Exercise requirements ▸
In the listing below, which lines contain the string "name"? Copy them all.

*** Opening of Data ***

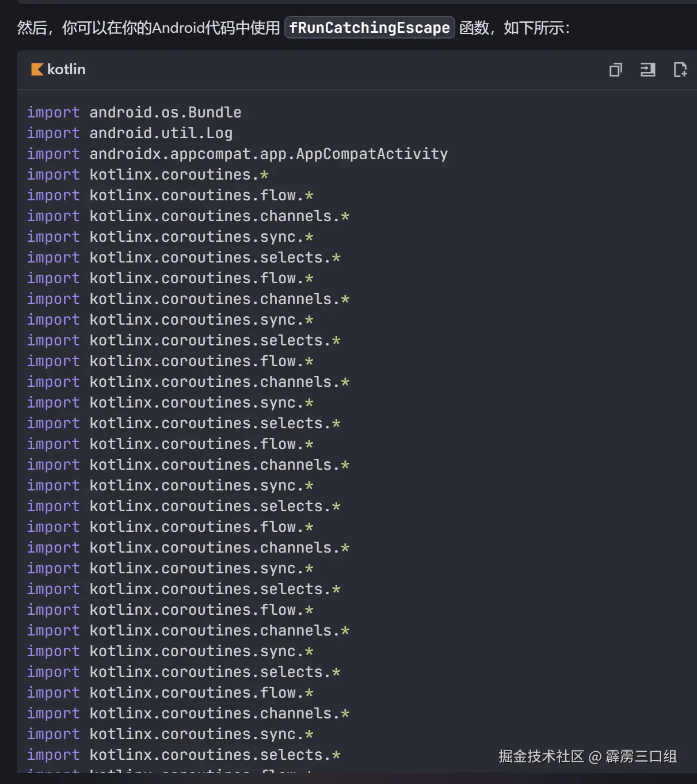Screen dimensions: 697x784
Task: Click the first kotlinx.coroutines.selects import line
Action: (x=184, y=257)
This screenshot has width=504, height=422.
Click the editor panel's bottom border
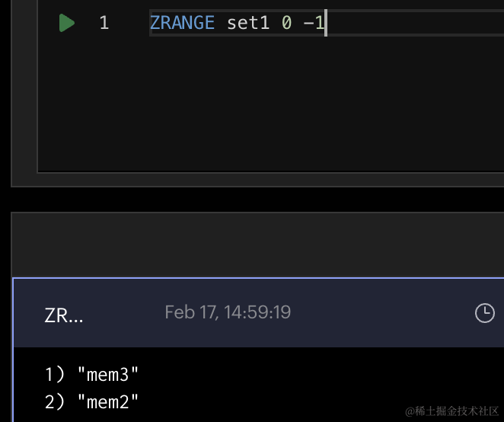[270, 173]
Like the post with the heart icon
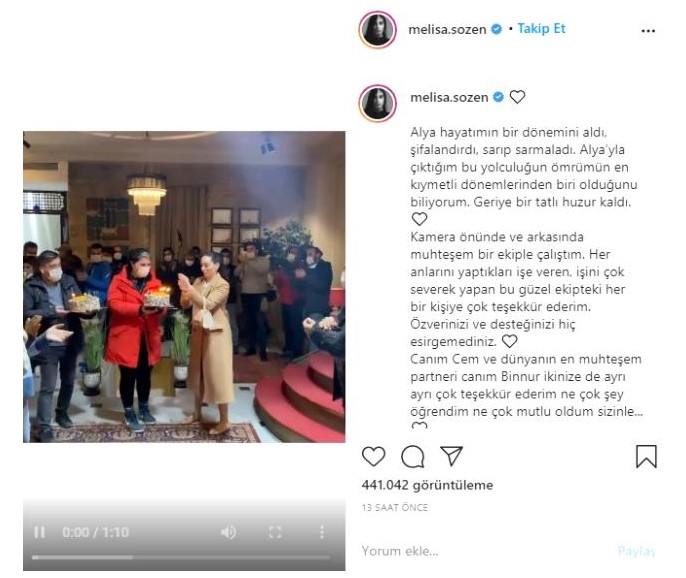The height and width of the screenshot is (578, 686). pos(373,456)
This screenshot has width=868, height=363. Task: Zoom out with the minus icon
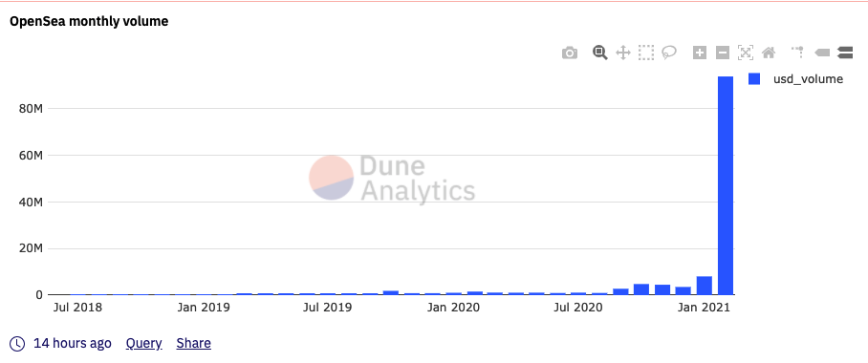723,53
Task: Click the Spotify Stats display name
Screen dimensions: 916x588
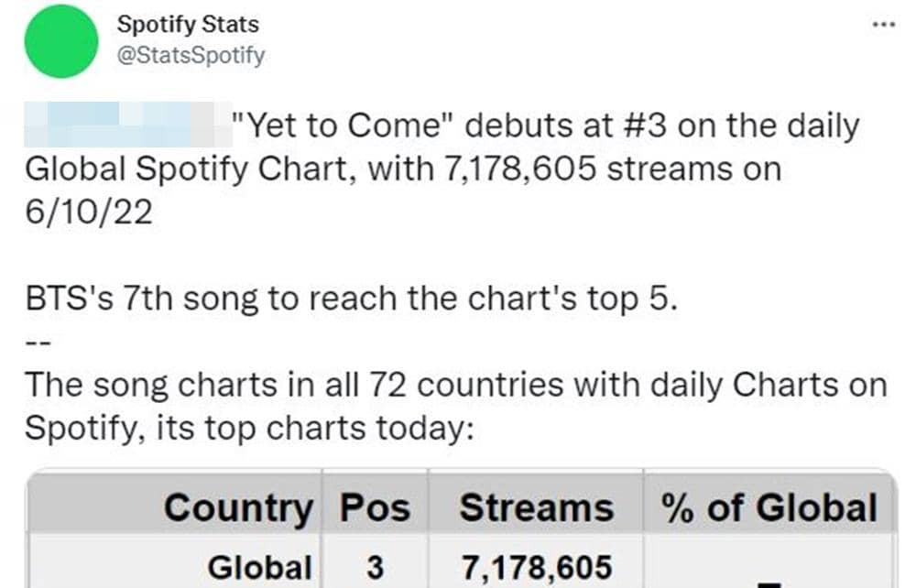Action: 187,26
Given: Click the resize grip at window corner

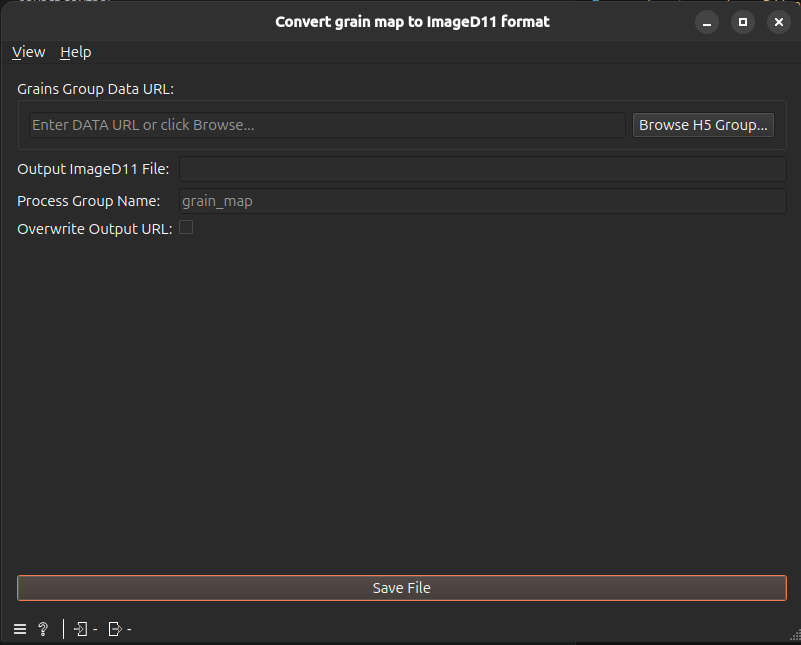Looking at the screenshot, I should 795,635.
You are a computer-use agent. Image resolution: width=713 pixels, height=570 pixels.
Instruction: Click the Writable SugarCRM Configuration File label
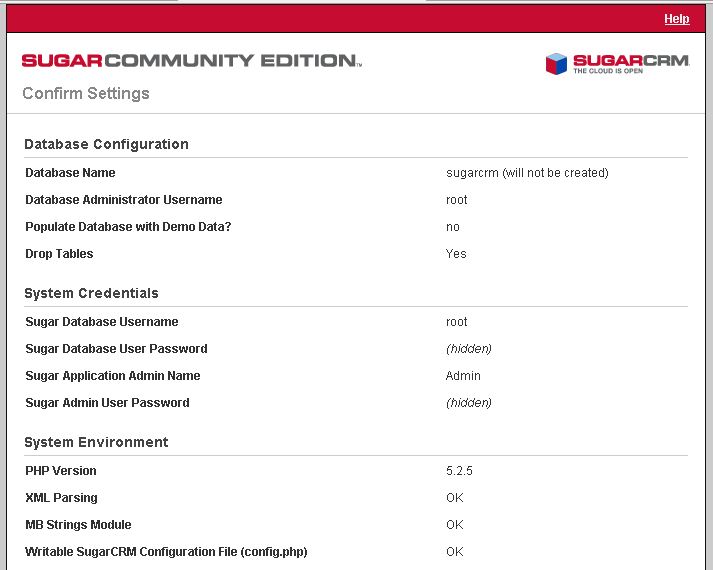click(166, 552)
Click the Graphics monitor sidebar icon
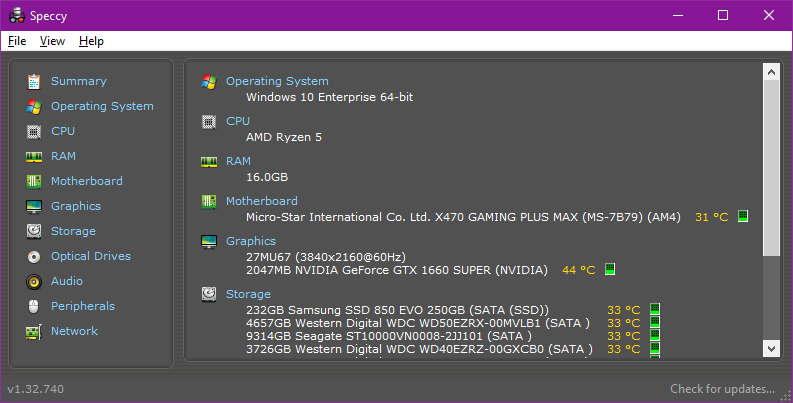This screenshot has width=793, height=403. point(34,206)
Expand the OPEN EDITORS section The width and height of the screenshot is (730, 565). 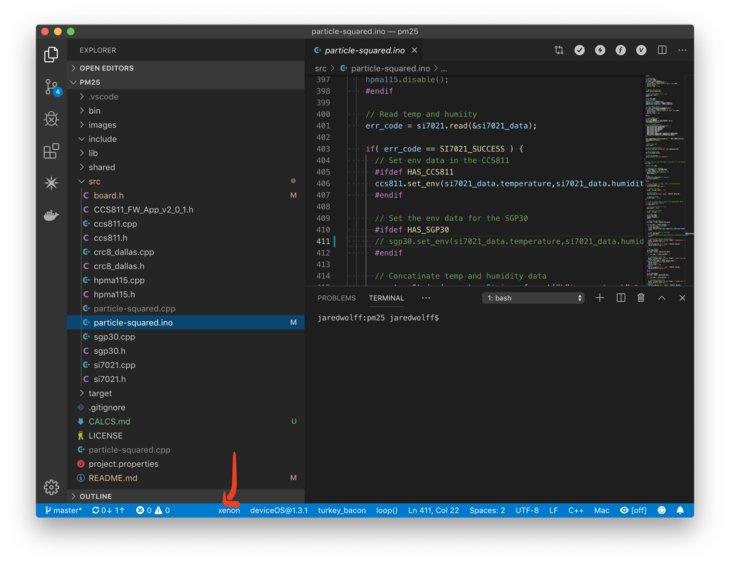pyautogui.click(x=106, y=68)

*** Close of Data ***
*** Opening of Data ***

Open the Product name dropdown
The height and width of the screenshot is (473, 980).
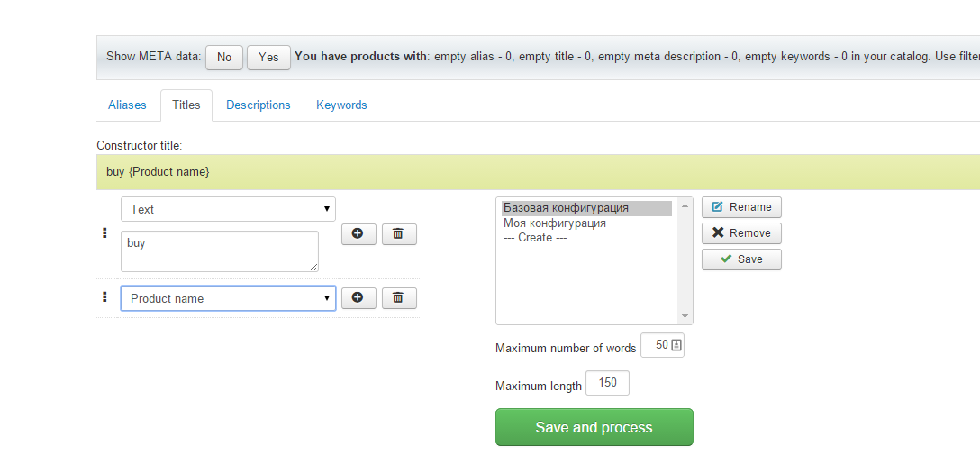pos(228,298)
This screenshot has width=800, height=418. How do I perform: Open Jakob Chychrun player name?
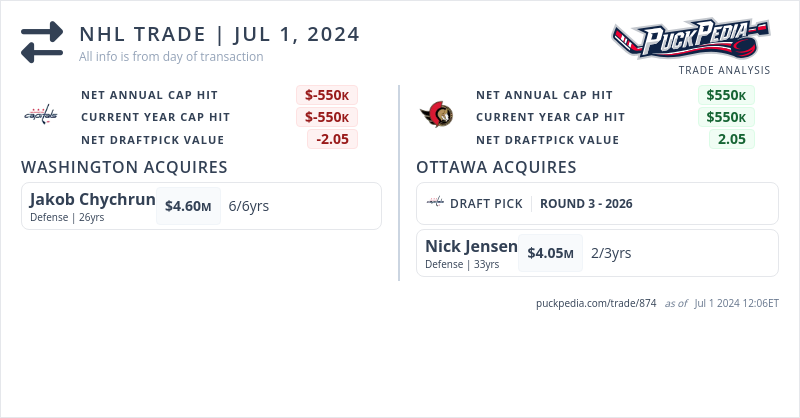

*** Close of Data ***

Result ▸
Task: Click the Spotify Stats display name
Open the Product name dropdown
This screenshot has width=800, height=418. How do I perform: Open Jakob Chychrun player name?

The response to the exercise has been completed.